JAKARTA – PT Metro Healthcare Indonesia Tbk (CARE) telah mengambil keputusan penting terkait kebijakan dividennya. Untuk tahun buku 2024, perseroan memilih untuk tidak mendistribusikan dividen tunai kepada para pemegang sahamnya. Langkah ini diambil sebagai respons langsung terhadap kondisi finansial perusahaan yang masih mencatat kerugian signifikan.
Pada laporan keuangan tahun lalu, CARE tercatat membukukan rugi bersih mencapai Rp 75,76 miliar. Angka kerugian yang masih besar ini menjadi faktor utama di balik absennya pembagian dividen, menandakan adanya tantangan yang perlu diatasi dalam operasional perseroan.
Menanggapi performa keuangan CARE yang belum optimal ini, Nafan Aji Gusta, seorang Senior Market Analyst dari Mirae Asset Sekuritas, memberikan pandangannya. Menurut Nafan, kinerja perseroan masih jauh dari memuaskan, baik dilihat dari sisi pendapatan (topline) maupun laba bersih (bottomline) yang terus-menerus mencatatkan hasil negatif.
“Kalau hemat saya, CARE masih menghadapi tantangan ke depan. Dari tahun-tahun sebelumnya juga terus mencatat net loss. Operating expenses CARE terus naik, sementara pendapatan justru mengalami penurunan,” terang Nafan kepada Kontan pada 25 Juni.
Lebih lanjut, Nafan Aji Gusta turut menyoroti tren penurunan aset PT Metro Healthcare Indonesia Tbk dalam beberapa tahun terakhir. Meskipun demikian, sisi liabilitas perusahaan terpantau relatif stabil. Berdasarkan analisisnya, langkah-langkah efisiensi yang ketat dan upaya konkret untuk meningkatkan pendapatan menjadi prasyarat utama agar CARE dapat memperbaiki kinerja keuangan secara berkelanjutan.
Melihat kondisi tersebut, Nafan belum merekomendasikan saham CARE kepada para investor untuk dikoleksi. Ia menyarankan strategi wait and see, atau menanti dan melihat, hingga perseroan mampu menunjukkan tanda-tanda perbaikan kinerja yang konsisten dan berkelanjutan di masa mendatang.
Meski demikian, Nafan melihat adanya peluang jangka menengah bagi Metro Healthcare. Prospek positif ini dapat terwujud jika CARE mampu memanfaatkan tren penurunan suku bunga acuan. Menurutnya, kondisi suku bunga yang lebih rendah akan membuka kesempatan bagi perseroan untuk menerbitkan obligasi dalam rangka ekspansi, dengan beban biaya bunga yang tentu saja lebih ringan.

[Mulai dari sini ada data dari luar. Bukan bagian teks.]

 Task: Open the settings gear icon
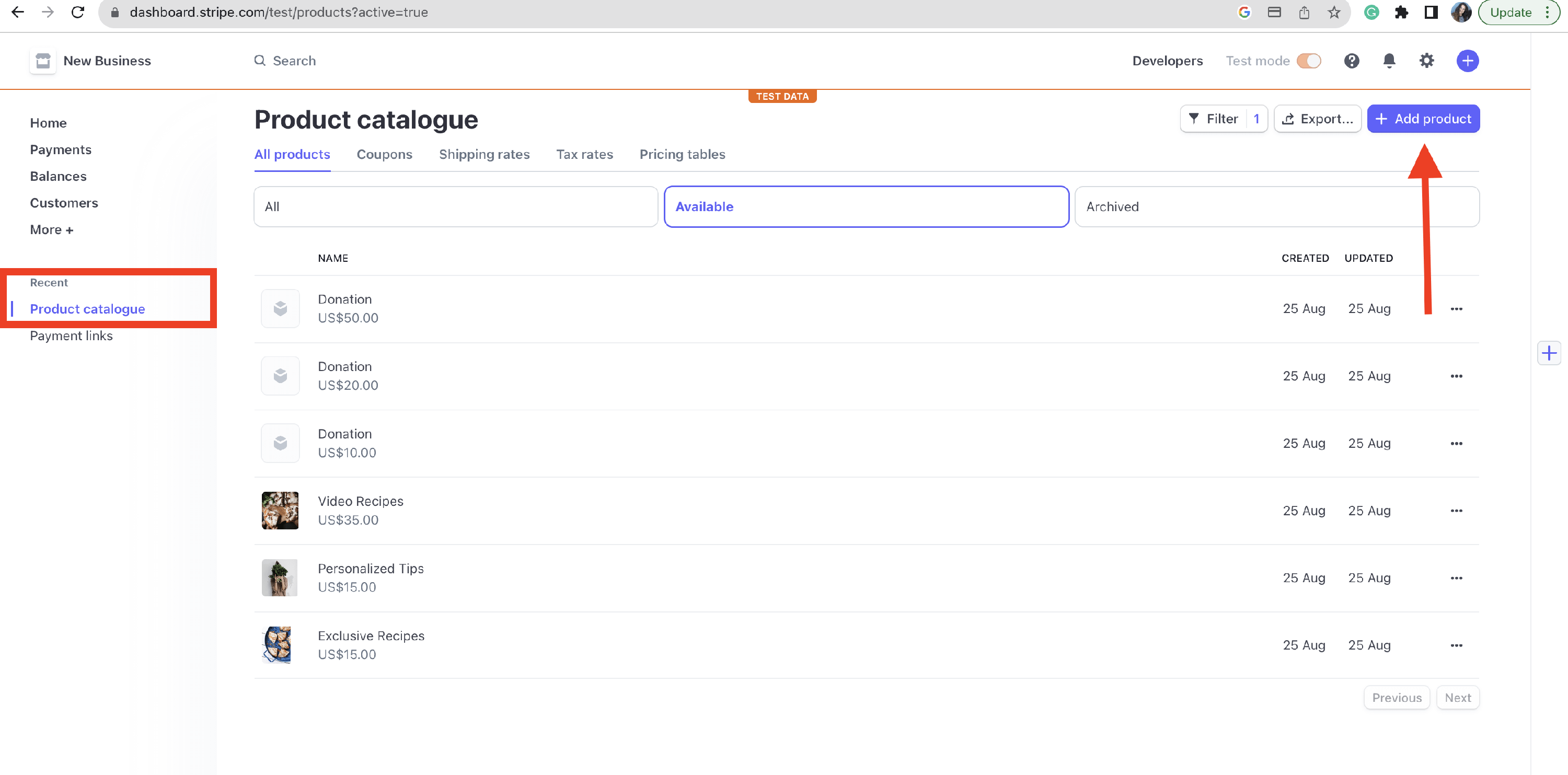[x=1427, y=61]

Di sisi lain, manajemen CARE sendiri telah menetapkan target ambisius untuk tahun 2025. Perseroan menargetkan dapat menekan rugi bersih secara signifikan menjadi sekitar Rp 9,6 miliar. Angka ini merepresentasikan penurunan kerugian sekitar 87% dibandingkan dengan posisi rugi bersih yang tercatat pada tahun sebelumnya, menunjukkan komitmen untuk membalikkan keadaan finansial perusahaan.